At least one state court has recently applied principles from Fletcher v. Fuller to provide an alternative avenue to the existing statutory framework for adverse possession claims. El Paso Production v. PWG7 considers the doctrine of presumed grant as an alternative to claims of adverse possession. While the New Mexico statute of limitations only mandates a 10-year period of occupation, it also requires color of title and payment of taxes as prerequisites for an adverse claim.
In 1993, the New Mexico Supreme Court affirmed the lost grant theory for claims of fee simple title in El Paso Production v. PWG. This theory was not considered to be at odds with or supersede existing statutory requirements. In this case, the claimant in question possessed the land for more than 50 years and evidence was presented to the effect that the previous owner was a brilliant businessman but a terrible record-keeper: “In New Mexico, adverse possession requires color of title supported by a writing or conveyance of some kind and payment of taxes during the period of possession, see NMSA 1978, § 37-1-22 … neither of which are required to find presumption of a grant.
“Therefore, a presumption of grant may be found from evidence supporting the inference (a logical presumption) of a lost or neglected grant followed by long-term, open, active, exclusive possession of property under claim of right and acquiescence or no resistance by interested parties to that possession or claim of right. Here, based on the written and signed agreements to transfer the leases, the complete performance of one of the parties, and the statement by Mike Abraham that the interests had been conveyed, the trial court found that the grant should have been made if it in fact had not been made. We affirm the trial court’s decision on ownership.”7 Notice that this court has applied the earlier rebuttable presumption rather than the later conclusive version of the lost grant theory.

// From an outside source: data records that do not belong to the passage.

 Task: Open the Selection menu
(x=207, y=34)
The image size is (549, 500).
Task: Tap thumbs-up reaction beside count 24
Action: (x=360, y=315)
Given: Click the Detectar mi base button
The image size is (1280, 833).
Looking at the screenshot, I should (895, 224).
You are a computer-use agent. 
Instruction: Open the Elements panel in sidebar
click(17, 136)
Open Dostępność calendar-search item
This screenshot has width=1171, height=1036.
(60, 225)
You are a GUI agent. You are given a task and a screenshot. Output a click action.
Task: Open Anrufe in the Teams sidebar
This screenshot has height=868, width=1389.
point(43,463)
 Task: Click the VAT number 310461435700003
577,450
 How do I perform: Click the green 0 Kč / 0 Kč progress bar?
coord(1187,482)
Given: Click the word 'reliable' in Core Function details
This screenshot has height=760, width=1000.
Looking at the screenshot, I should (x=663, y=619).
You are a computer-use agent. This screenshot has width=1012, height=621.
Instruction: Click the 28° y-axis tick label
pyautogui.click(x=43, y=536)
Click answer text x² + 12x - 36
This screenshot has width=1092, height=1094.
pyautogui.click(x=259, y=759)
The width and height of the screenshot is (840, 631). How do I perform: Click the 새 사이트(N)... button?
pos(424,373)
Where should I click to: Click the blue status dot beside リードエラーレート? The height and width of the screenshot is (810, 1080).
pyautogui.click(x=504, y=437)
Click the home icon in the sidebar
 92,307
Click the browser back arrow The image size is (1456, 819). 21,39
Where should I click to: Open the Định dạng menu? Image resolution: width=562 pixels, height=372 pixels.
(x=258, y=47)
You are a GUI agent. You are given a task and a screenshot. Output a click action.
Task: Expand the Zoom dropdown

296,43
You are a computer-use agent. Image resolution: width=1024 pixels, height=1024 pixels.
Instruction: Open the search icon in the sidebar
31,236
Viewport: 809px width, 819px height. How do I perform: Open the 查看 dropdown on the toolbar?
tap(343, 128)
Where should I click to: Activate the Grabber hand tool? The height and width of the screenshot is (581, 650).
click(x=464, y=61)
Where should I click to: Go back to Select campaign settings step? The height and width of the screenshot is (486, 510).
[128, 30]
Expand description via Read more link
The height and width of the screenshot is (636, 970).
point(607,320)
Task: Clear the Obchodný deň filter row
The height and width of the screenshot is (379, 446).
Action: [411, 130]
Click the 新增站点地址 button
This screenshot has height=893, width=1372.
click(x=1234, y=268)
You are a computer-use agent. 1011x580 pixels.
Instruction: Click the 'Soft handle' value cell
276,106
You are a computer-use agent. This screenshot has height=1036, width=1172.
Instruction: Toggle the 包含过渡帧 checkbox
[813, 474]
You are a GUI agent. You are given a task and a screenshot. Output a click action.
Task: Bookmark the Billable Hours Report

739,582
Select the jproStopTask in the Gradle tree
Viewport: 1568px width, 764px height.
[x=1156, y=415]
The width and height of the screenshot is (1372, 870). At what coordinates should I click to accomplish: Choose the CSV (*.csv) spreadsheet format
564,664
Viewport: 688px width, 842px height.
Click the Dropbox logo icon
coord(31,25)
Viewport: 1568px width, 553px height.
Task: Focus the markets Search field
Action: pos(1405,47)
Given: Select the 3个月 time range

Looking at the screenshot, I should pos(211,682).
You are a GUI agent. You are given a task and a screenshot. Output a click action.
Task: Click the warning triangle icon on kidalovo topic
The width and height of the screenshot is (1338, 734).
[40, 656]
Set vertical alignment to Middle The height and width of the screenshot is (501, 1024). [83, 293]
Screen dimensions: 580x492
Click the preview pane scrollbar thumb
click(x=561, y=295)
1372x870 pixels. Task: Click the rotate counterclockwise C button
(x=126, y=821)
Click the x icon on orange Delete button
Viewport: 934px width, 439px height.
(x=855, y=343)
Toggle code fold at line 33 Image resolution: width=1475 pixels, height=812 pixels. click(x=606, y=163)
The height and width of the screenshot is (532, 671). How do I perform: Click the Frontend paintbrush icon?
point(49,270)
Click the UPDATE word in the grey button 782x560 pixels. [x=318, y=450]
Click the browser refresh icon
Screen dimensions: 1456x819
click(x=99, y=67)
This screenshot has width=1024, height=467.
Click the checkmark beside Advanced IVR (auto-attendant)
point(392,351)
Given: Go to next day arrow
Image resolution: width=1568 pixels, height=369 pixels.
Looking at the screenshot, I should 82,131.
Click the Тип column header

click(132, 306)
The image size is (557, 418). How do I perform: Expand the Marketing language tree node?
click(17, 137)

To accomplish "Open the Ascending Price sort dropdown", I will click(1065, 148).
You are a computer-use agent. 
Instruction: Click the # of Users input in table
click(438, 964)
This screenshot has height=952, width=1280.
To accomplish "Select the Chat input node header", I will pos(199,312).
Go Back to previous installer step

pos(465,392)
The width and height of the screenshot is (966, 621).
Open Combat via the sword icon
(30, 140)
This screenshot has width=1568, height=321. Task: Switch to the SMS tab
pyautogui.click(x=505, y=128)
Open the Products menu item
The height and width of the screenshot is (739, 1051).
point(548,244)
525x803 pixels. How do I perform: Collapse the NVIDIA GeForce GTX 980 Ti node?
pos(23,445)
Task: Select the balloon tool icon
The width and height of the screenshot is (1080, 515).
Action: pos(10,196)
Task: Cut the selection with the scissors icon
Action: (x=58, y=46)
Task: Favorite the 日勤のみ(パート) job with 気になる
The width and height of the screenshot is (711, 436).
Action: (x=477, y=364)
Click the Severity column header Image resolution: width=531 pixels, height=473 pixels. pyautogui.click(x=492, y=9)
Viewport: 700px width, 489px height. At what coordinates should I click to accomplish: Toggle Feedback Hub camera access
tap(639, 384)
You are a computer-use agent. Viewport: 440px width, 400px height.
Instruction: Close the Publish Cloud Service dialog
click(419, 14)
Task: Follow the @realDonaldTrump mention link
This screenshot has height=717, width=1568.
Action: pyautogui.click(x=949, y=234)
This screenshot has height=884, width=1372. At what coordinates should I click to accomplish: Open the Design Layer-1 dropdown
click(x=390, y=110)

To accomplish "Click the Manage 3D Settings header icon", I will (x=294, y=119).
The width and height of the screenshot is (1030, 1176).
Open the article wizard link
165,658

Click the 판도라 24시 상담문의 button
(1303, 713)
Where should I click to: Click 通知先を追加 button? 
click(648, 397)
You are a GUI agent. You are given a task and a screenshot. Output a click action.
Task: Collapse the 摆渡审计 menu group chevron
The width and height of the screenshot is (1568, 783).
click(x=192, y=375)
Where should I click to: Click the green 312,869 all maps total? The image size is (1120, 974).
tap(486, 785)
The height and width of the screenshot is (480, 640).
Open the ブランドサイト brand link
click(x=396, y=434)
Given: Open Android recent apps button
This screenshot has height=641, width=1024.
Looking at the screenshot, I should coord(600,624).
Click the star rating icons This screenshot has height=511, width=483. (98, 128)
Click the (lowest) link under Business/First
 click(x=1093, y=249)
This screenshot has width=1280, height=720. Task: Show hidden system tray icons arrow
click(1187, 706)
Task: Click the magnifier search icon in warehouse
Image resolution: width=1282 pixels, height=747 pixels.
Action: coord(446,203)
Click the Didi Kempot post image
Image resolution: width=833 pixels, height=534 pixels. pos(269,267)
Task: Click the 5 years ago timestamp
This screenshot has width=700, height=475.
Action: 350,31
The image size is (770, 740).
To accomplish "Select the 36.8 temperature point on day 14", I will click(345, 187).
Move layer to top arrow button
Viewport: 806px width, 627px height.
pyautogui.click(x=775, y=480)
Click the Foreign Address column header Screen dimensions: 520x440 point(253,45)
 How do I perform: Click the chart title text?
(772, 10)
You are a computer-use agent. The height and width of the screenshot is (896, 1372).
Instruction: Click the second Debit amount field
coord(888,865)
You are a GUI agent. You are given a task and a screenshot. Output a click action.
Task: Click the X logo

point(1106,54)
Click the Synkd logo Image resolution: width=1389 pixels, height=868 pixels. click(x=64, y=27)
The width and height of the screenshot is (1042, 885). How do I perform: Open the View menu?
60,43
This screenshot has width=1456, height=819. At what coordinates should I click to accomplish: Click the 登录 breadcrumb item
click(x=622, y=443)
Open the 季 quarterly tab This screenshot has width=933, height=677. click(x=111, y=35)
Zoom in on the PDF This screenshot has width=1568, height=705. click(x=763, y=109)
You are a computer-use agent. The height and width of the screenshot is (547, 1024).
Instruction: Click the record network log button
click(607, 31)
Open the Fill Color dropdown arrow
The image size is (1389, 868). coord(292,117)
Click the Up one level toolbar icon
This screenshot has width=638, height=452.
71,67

While ancient history does not hold the answers to all legal questions, in this case it provides the necessary context from which to gain a greater understanding of the constellation of issues that orbit prescriptive claims.
- Cole v. Gilvin: 59 S.W.3d 468 (2001)
- Real Property Statutes Passed in the Reign of William IV and Victoria: Author: Leonard Shelford, Esq. 1842
- Rhode Island v. Massachusetts: 45 U.S. 591; 11 L. Ed. 1116 (1846)
- Lehigh Valley R.R. v. McFarlan: 43 N.J.L. 605 (1881)
- Plaza v. Flak: 7 N.J. 215 (1951)
- Fletcher v. Fuller: 120 U.S. 534; 7 S. Ct. 667; 30 L. Ed. 759 (1887)
- El Paso Production v. PWG: 116 N.M. 583; 1993-NMSC-075; 866 P.2d 311 (1993)
Neither the author nor POB intend this column to be a source of legal advice for surveyors or their clients. The law can change over time and differs in important respects for different jurisdictions. If you have a specific legal problem, the best source is an attorney admitted to the bar in your jurisdiction.